The portfolio process had a reputation for being cumbersome in the past, he acknowledged. But PELSB is launching a pilot program to support cohorts of educators through the process together. The agency has been speaking with organizations like Black Men Teach and League of Latinx Educators about partnering to support these groups.
Crosson says he hasn’t seen evidence of success in the portfolio pathway to licensure.
“I would be more convinced of that pathway if it were working more widely,” he said. “We shouldn’t cut pathways prematurely, hoping that licensure via portfolio is going to do well.”

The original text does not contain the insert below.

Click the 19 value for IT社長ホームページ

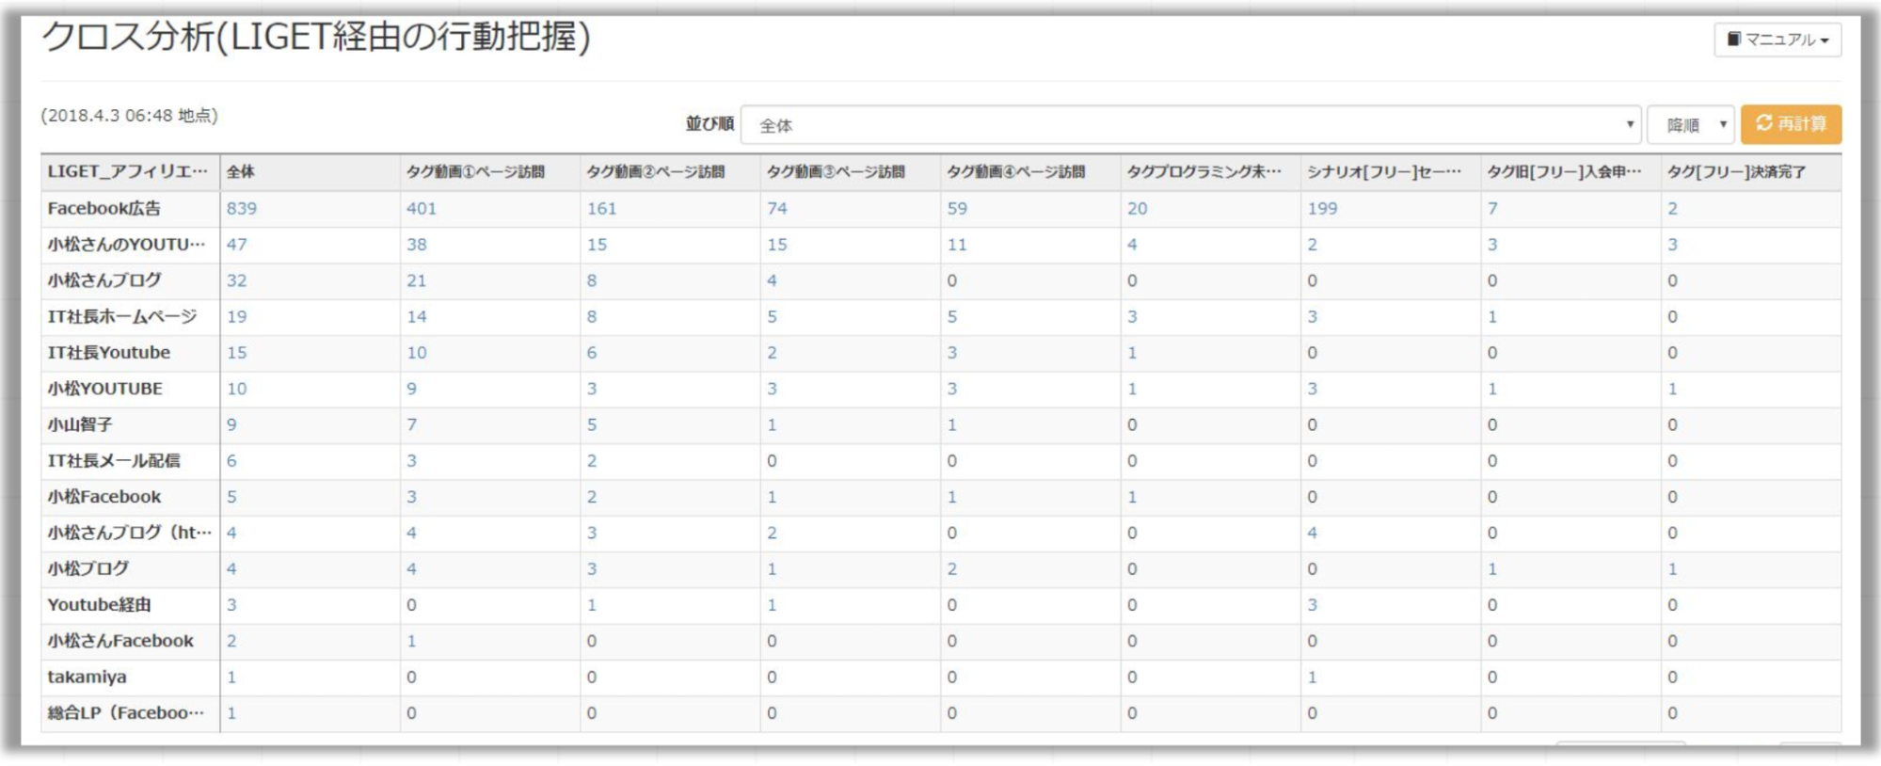pos(236,316)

So does this bill push out teachers of color? Not directly. With Frazier’s amendment, the bill’s most immediate impact falls on the group of perhaps 400 white Tier 2 teachers who don’t fill a shortage area. They will need to find a different pathway if they want to continue pursuing a professional teaching license.
Some Tier 2 teachers of color may not qualify for a Tier 3 license under the proposal, and will need to complete the portfolio process or find a different pathway, too.
Since the portfolio cohort model will be a pilot program, it’s difficult to predict its success with certainty. And some teachers may indeed choose to leave the classroom.
Changing that pathway is, for EdAllies, an unnecessary obstacle to the state’s diverse Tier 1 and Tier 2 teachers, now and in the future. “We need to do everything in our power to make sure that they stay and that they become great educators,” Crosson said.
But PELSB and Frazier say their bill and amendment do exactly that.
“There will be people who will eventually not be teaching,” Liuzzi acknowledged. But he added, “I firmly believe, if our bill passed, the only people that would not be teaching would be people who have decided for some reason or another that they don’t think the state should be able to say who should be a professional teacher.”
What comes next? The final changes to teacher licensure will be negotiated in conference committee between the Republican-controlled Senate and DFL-led House before the legislature adjourns in mid-May. It’s just one of several changes that could have an impact on teacher diversity this session. While the House DFL supports the licensure changes, Senate Education Finance and Policy Chair Roger Chamberlain told Sahan Journal that he would prioritize protecting the Tier 1 and Tier 2 pathways into full licensure.
If such an arcane, bureaucratic system can inspire so much heated debate, finding consensus—or even compromise—may not be easy. Meanwhile, Minnesota’s students of color are waiting.